When a stream is unbuffered, characters are intended to appear from the source 
or at the destination as soon as possible. Otherwise characters may be 
accumulated and transmitted to or from the host environment as a block. When a 
stream is fully buffered, characters are intended to be transmitted to or from 
the host environment as a block when a buffer is filled. When a stream is line 
buffered, characters are intended to be transmitted to or from the host 
environment as a block when a new-line character is encountered. Furthermore, 
characters are intended to be transmitted as a block to the host environment 
when a buffer is filled, when input is requested on an unbuffered stream, or 
when input is requested on a line buffered stream that requires the 
transmission of characters from the host environment. Support for these 
characteristics is implementation-defined, and may be affected via the setbuf 
and setvbuf functions.

Original comment by danbonachea on 15 Jun 2012 at 8:16

GoogleCodeExporter commented 9 years ago
Reading the discussion, it seems there are various non-obvious implementation 
and user-level issues that need to be considered for this issue to move forward 
to resolution.  Tagged for specification 1.4.

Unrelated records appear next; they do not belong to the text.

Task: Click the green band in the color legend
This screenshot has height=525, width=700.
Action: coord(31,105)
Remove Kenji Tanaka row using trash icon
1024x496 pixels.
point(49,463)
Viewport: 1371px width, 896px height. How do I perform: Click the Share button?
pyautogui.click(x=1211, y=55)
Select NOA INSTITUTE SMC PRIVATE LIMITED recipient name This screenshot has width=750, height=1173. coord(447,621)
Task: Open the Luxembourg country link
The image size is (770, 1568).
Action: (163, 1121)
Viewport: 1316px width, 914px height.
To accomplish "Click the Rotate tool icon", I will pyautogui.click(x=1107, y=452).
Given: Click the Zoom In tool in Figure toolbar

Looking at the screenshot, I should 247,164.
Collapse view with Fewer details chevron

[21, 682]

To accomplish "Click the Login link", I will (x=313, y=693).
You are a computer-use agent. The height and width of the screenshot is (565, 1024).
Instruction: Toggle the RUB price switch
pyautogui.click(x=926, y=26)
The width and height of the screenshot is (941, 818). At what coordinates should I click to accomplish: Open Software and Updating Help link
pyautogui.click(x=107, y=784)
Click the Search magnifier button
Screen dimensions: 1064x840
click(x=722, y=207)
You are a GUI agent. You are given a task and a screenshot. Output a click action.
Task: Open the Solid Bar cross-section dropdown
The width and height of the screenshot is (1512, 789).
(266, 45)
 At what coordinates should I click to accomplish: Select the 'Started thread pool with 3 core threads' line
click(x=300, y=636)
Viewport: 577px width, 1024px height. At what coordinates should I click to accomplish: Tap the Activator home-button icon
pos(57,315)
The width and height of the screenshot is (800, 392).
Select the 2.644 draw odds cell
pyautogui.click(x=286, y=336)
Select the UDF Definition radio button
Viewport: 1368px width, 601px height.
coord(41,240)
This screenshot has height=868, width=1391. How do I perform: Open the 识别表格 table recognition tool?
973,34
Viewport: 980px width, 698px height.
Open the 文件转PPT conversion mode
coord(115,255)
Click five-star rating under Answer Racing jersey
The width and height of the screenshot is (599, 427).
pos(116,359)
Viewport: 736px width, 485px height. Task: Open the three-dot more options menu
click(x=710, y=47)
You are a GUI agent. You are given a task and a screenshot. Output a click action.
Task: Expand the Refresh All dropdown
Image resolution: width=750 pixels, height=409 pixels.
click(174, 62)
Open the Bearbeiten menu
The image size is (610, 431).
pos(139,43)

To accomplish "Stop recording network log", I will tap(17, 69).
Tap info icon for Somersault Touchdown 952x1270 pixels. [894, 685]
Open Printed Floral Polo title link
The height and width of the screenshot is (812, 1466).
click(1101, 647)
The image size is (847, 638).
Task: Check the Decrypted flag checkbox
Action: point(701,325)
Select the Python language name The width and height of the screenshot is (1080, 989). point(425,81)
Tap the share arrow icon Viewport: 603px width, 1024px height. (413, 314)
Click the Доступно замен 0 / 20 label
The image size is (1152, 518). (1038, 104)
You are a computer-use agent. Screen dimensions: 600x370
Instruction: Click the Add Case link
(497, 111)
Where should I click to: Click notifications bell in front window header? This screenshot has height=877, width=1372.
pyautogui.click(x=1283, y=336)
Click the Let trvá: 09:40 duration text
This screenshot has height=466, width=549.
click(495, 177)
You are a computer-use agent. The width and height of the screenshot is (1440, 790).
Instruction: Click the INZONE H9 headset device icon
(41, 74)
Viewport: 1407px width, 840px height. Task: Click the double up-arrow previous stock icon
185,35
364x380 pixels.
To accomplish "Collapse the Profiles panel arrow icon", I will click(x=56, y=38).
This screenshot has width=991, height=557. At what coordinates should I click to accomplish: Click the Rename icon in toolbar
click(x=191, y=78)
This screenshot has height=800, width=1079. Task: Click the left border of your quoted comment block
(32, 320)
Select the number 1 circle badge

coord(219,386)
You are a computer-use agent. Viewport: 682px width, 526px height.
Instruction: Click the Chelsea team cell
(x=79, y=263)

If any reviewers would prefer that this issue be re-prioritized and considered 
for 1.3, please update the status accordingly.

Original comment by gary.funck on 2 Jul 2012 at 4:29

GoogleCodeExporter commented 9 years ago
I have no objection to the move to 1.4 for this issue, and even think that 
reaching actual agreement on stdio behavior before 2.0 may be too optimistic.